Pixel coordinate grounding data
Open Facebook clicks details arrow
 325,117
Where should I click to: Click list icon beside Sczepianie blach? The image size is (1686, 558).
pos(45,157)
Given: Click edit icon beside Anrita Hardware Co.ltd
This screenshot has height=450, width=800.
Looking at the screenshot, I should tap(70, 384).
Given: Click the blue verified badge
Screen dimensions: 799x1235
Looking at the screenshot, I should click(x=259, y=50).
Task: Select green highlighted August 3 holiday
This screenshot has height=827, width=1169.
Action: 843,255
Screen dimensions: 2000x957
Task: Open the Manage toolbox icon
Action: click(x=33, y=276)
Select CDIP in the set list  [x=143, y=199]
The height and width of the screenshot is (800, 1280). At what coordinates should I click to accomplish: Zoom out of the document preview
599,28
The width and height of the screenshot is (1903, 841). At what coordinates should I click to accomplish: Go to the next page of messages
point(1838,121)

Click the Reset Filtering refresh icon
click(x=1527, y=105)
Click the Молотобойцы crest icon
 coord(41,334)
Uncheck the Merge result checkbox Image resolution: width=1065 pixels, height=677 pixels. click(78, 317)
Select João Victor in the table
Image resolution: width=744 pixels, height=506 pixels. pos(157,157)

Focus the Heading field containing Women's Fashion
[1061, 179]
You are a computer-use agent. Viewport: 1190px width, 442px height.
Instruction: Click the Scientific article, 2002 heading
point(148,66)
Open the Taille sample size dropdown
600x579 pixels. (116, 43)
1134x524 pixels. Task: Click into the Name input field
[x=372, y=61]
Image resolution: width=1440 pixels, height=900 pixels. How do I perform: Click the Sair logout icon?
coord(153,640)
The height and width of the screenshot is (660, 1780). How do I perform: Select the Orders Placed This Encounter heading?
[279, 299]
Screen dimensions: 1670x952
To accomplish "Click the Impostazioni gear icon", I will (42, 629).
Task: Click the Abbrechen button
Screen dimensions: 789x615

■ INSTRUCTIONS FOR THE TASK ■
Say how many lines in the records hold "Given", with the number as the whole reply.

■ EXPECTED OUTPUT ■
2